An kaum einer Regelung von § 342 HGB ist derart viel Kritik geübt worden wie an der GoB-Vermutung von veröffentlichten Standards.[3] V.a. in den Anfangsjahren sind auch schwere verfassungsrechtliche Bedenken ins Feld geführt worden:[4] Der Gesetzgeber würde (nur) ihm eingeräumte Kompetenzen an ein nicht legitimiertes Privatgremium abtreten, das sich selbst Standards in seinem Sinne schreibe. Auch wenn die Wortgefechte von einst verstummt sind, steht zu vermuten, dass die Kritik in der Sache weiterbestehen dürfte, zumal der Konflikt nicht abschließend durch richterlichen Beschluss in die eine oder andere Richtung entschieden wurde. Auf der anderen Seite hat das DRSC durch seine fachliche Arbeit national und international breite Anerkennung gefunden,[5] sodass etwaige Legitimationsbedenken und -vorwürfe heute kaum mehr geäußert werden.[6]

 

Rz. 43

Feststellen lässt sich, dass die Standards des DRSC nicht allein durch ihre Veröffentlichung zu rechtlich verbindlichen GoB werden (und schon gar nicht zu Rechtsverordnungen).[7] Fraglich ist, ob die vom Gesetzgeber intendierte Vermutungswirkung durch den reinen Akt der Veröffentlichung überhaupt erfolgen kann oder ihnen nicht lediglich "eine starke ‚faktische Bindungswirkung”"[8] zukommt. Ersteres verneint Ballwieser: "Mit der Bekanntmachung durch das Bundesjustizministerium kann keine Vermutung der Richtigkeit der GoB-Anwendung verbunden sein, weil die Anerkennung als GoB in unserem System den Gerichten vorbehalten ist und eine Gerichtsentscheidung nicht vermutet werden kann."[9] Demgegenüber führt Ebke aus, dass es sich bei der im Gesetz genannten Vermutung nicht um eine Tatsachen-, sondern eine Rechtsvermutung handele, die dem deutschen Recht auch vor dem KonTraG nicht fremd gewesen sei.[10] Sie bedeutet, dass die vom DRSC entwickelten Standards aufgrund ihres Entstehungsprozesses bei Bekanntmachung durch das BMJ dem Gesetz zufolge die Vermutung für sich haben, dass die bestehenden GoB für die Konzernrechnungslegung sachgerecht ausgelegt und konkretisiert worden sind.[11] Beisse spricht zutreffend von Fachnormen anstelle von Rechtsnormen.[12]

 

Rz. 44

Die Gesetzesvermutung ist allerdings widerlegbar, wenn auch mit hohem Aufwand, weil dafür der gerichtliche Weg zu beschreiten ist.[13] Die Gerichte sind als Letztinstanz nicht an die in den Standards enthaltene Rechtsnorminterpretation gebunden und können eine andere Rechtsauslegung entwickeln und diese für verbindlich erklären.[14] Die Standards stellen insoweit eine "qualifizierte Vorarbeit für die endgültige Rechtsfindung"[15] dar.
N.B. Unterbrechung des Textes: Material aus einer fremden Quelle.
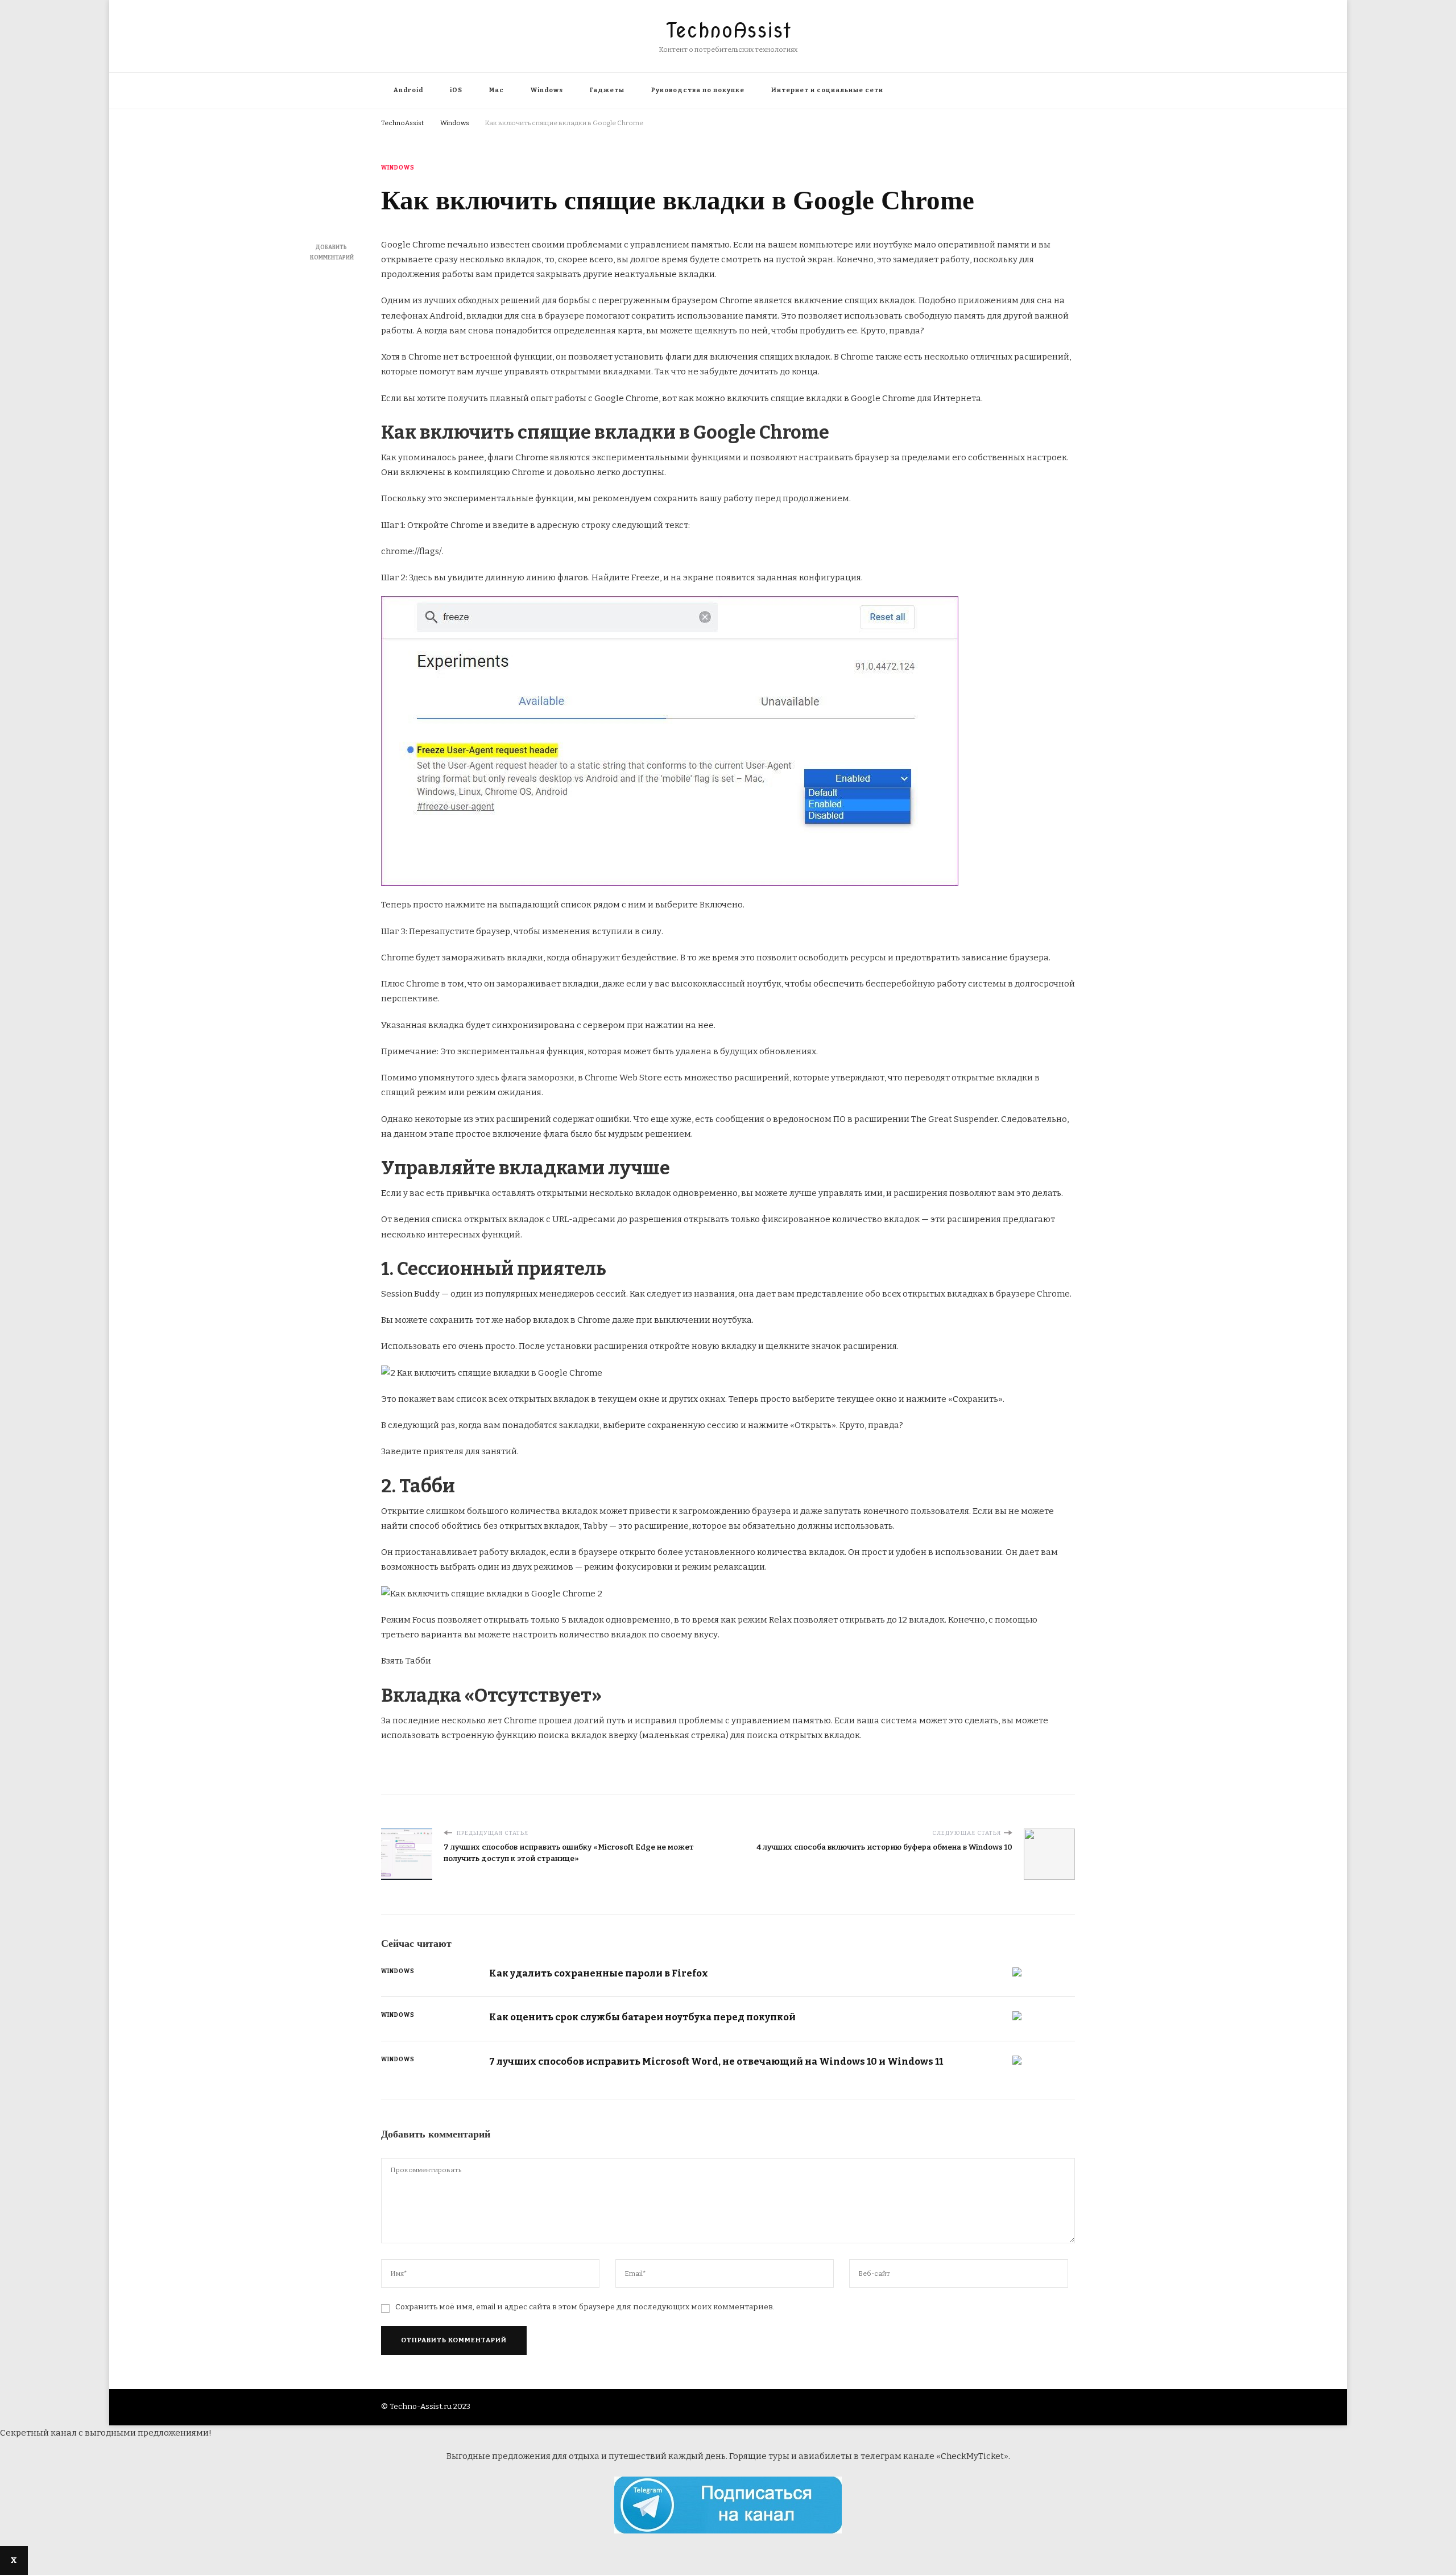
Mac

Im Umkehrschluss bedeutet dies allerdings auch, dass ein konkreter Streitfall um die Richtigkeit eines DRS, der von den Gerichten rechtskräftig zugunsten des (mittelbar am Prozess beteiligten) Standardsetzers entschieden wird, nicht auf dem ursprünglichen Vermutungsniveau zurückbleiben kann, sondern dann tatsächlich zum GoB wird. Eine Nichtberücksichtigung eines solchen Standards hätte unweigerlich Folgen für das Testat des Abschlussprüfers und schüfe (Rz 46) ggf. Aufgriffsmöglichkeiten im Enforcement.[16]

 

Rz. 45

Fraglich ist, ob dem BMJ die Aufgabe zukommt, vor einer Bekanntmachung eine inhaltliche Prüfung des zu veröffentlichenden Texts vorzunehmen.[17] Weder im Gesetz noch in der Beschlussempfehlung des Rechtsausschusses finden sich Aussagen dazu. Es wäre indes kaum mit der Sorgfaltspflicht der öffentlichen Hand zu vereinbaren, wenn nicht zumindest eine Art formelle Plausibilitätsprüfung dahingehend erfolgte, dass die Empfehlungen nicht im Widerspruch zu bestehenden Rechtsnormen stehen (also eine Negativprüfung).[18] Interessant ist die von Kleindiek aufgeworfene Frage, "inwieweit dem BMJ das Recht zusteht, vom privaten Rechnungslegungsgremium verabschiedete Standards zu überprüfen und die Bekanntmachung abzulehnen"[19] – dies insb., wenn eine formal-juristisch saubere Prüfung der Rechtskonformität bestätigt wird und insoweit keine Angriffsfläche bestünde. Da das DRSC kraft Standardisierungsvertrag verpflichtet ist, das BMJ laufend über seine Tä...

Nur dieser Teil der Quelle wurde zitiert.